34.    SUBSEQUENT EVENTS (CONTINUED)
Upon the occurrence of a change of control of Calibre, except for a change of control resulting from completion of the Transaction, the Company may require Calibre to, within 30 days following the change of control, repay the Calibre Convertible Note at a redemption amount equal to the lesser of a) 100% of the principal amount outstanding plus all remaining interest payable on the principal amount outstanding from the date of such redemption up to and including the maturity date, and b) 107% of the principal amount outstanding plus all accrued and unpaid interest.

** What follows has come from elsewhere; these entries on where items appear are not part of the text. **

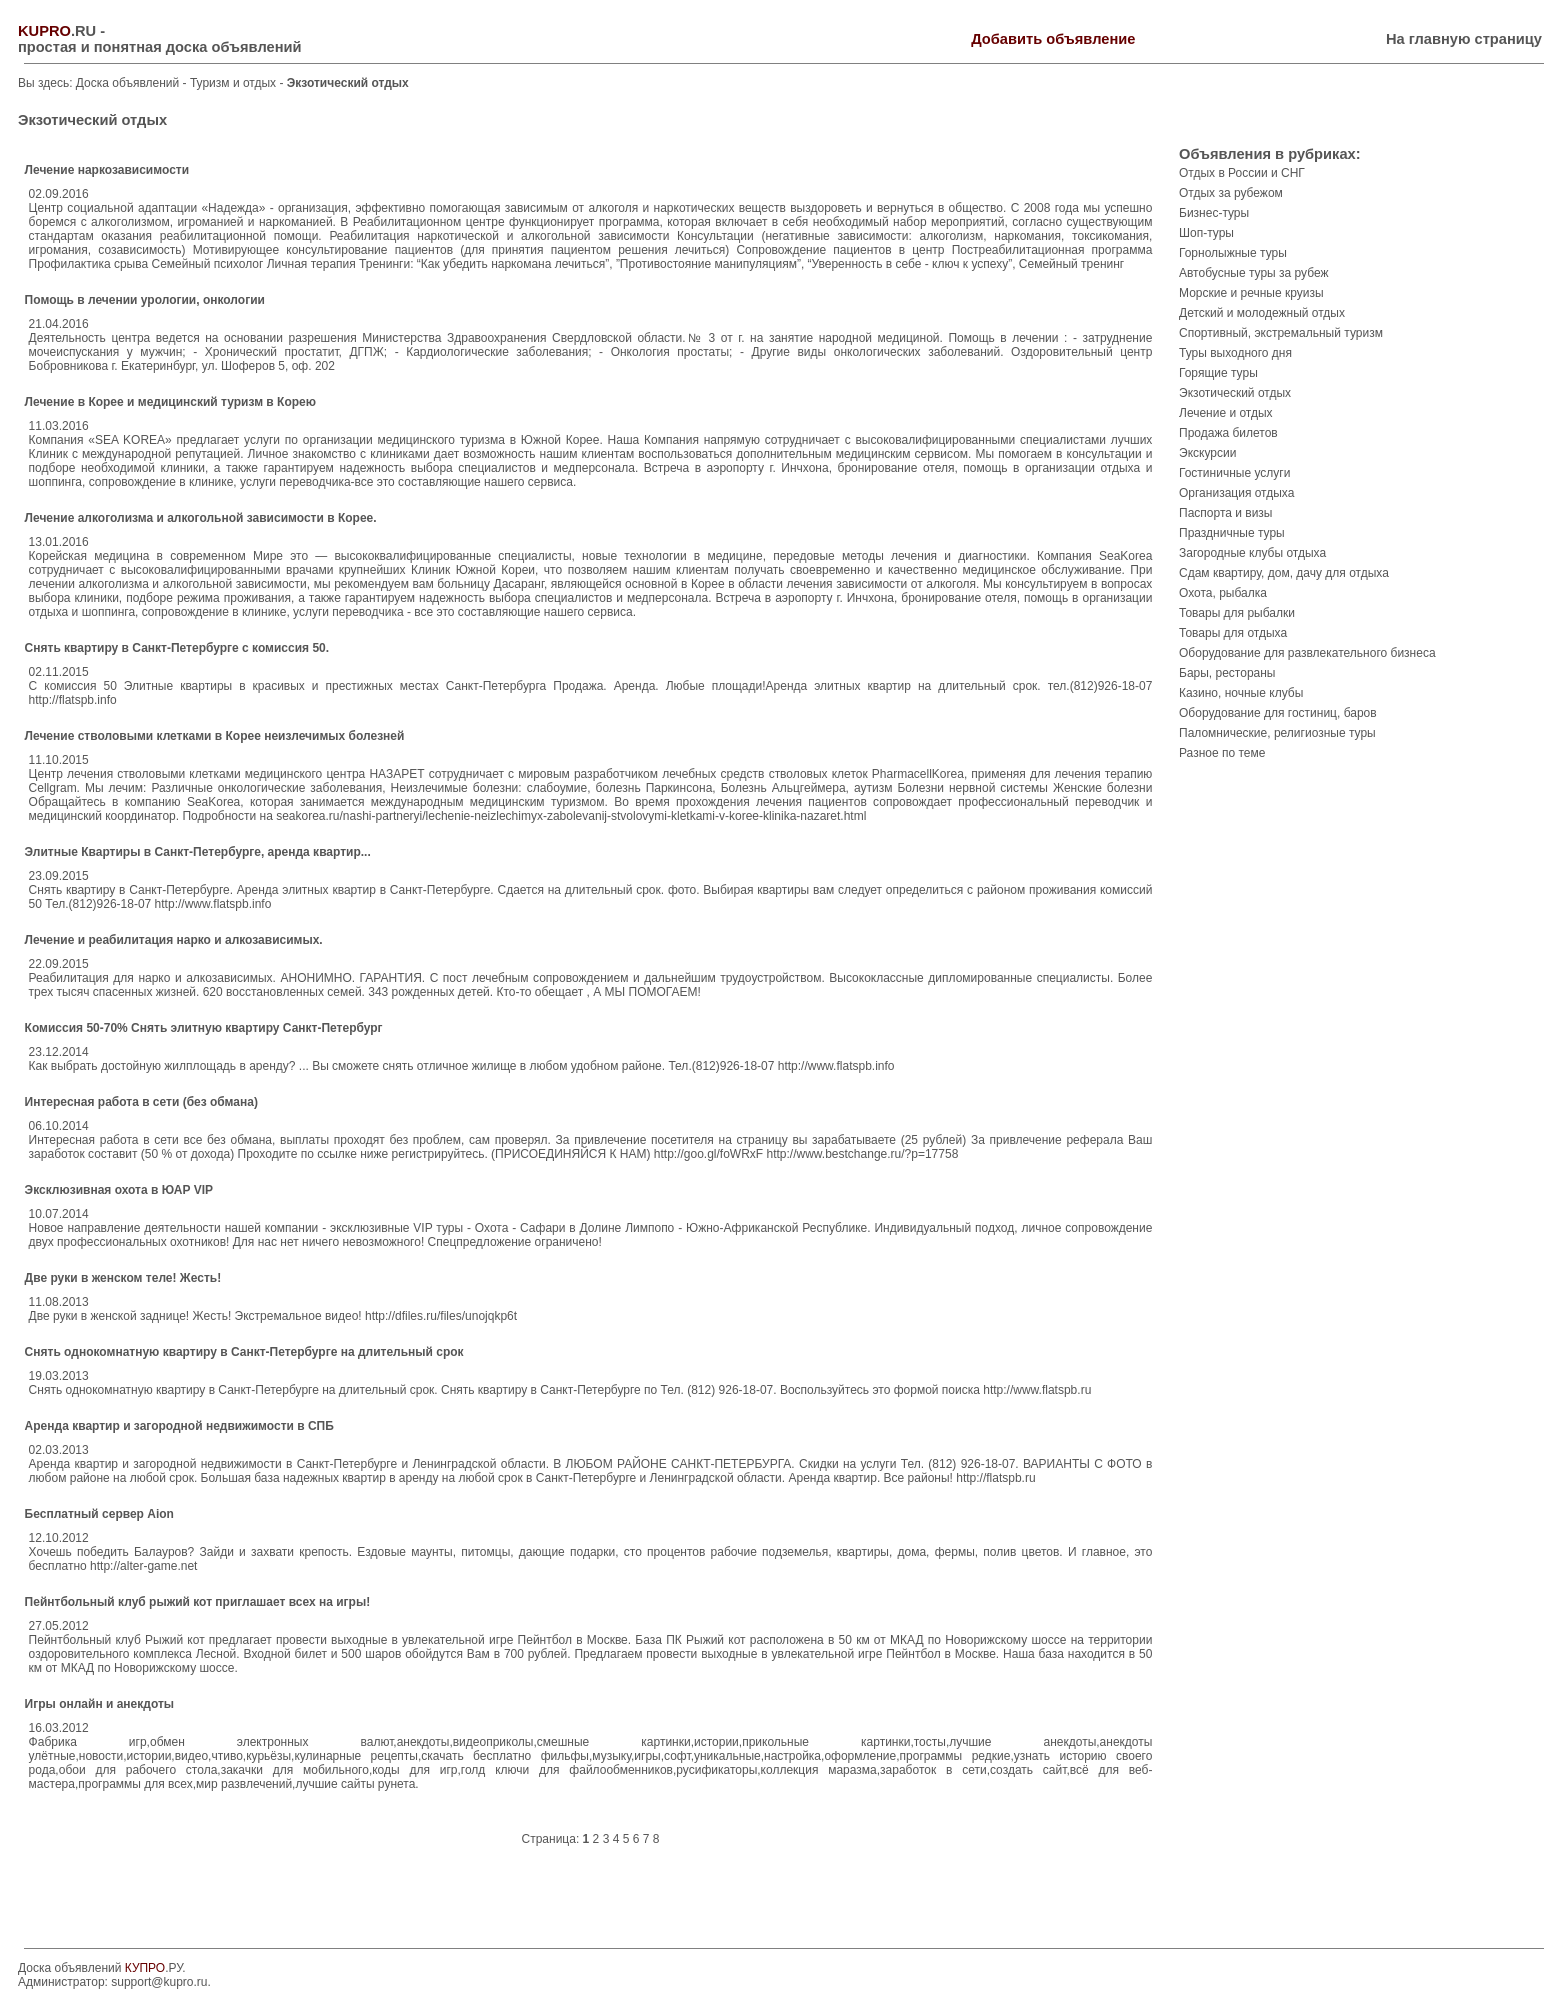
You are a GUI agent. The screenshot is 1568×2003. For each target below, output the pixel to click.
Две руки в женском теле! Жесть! (123, 1278)
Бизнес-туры (1214, 213)
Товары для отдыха (1233, 633)
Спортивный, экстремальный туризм (1281, 333)
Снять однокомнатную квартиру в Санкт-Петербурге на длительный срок (244, 1352)
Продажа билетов (1228, 433)
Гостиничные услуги (1234, 473)
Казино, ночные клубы (1241, 693)
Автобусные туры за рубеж (1254, 273)
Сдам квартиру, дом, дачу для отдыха (1284, 573)
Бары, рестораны (1227, 673)
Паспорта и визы (1226, 513)
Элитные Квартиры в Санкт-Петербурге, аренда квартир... (198, 852)
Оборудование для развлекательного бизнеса (1307, 653)
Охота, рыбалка (1223, 593)
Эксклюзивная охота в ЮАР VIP (119, 1190)
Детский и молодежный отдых (1262, 313)
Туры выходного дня (1235, 353)
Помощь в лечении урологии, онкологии (145, 300)
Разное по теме (1222, 753)
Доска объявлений (127, 83)
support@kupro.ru (159, 1982)
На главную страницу (1464, 39)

Calibre may also, upon such change of control, prepay any portion of the principal amount outstanding under the Calibre Convertible Note using the same redemption formula as described above on the principal amount being prepaid.
If the Arrangement Agreement is terminated prior to the closing of the Transaction, the maturity date of the Calibre Convertible Note will be accelerated to January 31, 2026.